Nobel Prize in Chemistry 2017

Richard Henderson

For developing cryo-electron microscopy for the high-resolution structure determination of biomolecules in solution

“The big thing about cryo-EM is that you can use it for determining all the other unknown structures that have been intractable by the other methods.”

Richard Henderson

Electron Cryomicroscopy of Biological Molecules

In the early days of molecular biology, the key technique for discovering the structure of biological molecules was X-ray crystallography. While this yielded many wonderful structures, many others remained unsolved since the technique requires 3D crystals of the molecule. Very large molecular complexes and membrane proteins are particularly difficult to crystallise.

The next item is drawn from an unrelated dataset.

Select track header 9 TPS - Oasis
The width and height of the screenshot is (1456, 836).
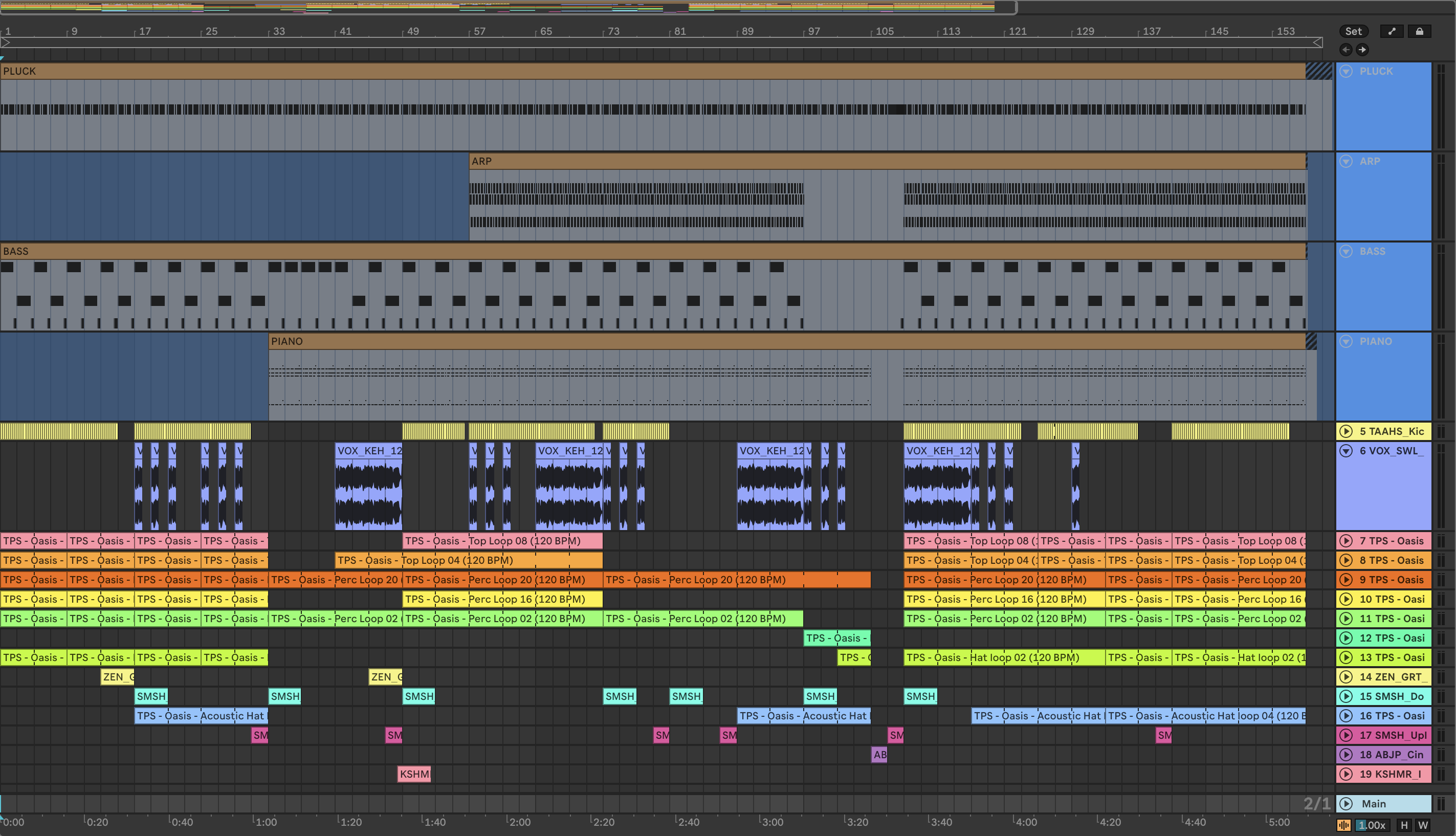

From the early 1960s, researchers started to use electron microscopy (EM), which bombards proteins or other large biological molecules with electrons, rather than X-rays, to determine their atomic structure. In 1975, Richard Henderson and fellow LMB researcher Nigel Unwin, used EM to determine the first structure of 2D crystals of the membrane protein bacteriorhodopsin.

In the 1990s, Richard published a review showing that it would be theoretically possible to use EM to extract enough signal from randomly dispersed molecules to obtain their detailed atomic structures. Over the next two decades, this insight, combined with Richard’s drive and determination, led to the development of better detectors for electron microscopes and better software to analyse the images, a key stage in the process. This revolutionised the technique of electron cryomicroscopy (cryo-EM), which involves flash-cooling molecules in a thin layer of aqueous solution before imaging them, a crucial method invented by Jacques Dubochet and his colleagues at the European Molecular Biology Laboratory in the early 1980s.

In the last few years, there has been a quantum leap in these imaging techniques, due to better microscopes, electron detectors and computer programmes for calculating the structure from the images. These improvements now allow atomic structure determinations of many proteins and other macromolecular assemblies that were previously very difficult or impossible to obtain. The new structures provide important insights into biological functions and mechanisms and will help enhance the study of diseases, such as neurodegenerative diseases, infectious diseases and cancer.

Richard shared the Nobel Prize with Jacques Dubochet from the University of Lausanne, Switzerland and Joachim Frank from Columbia University, USA.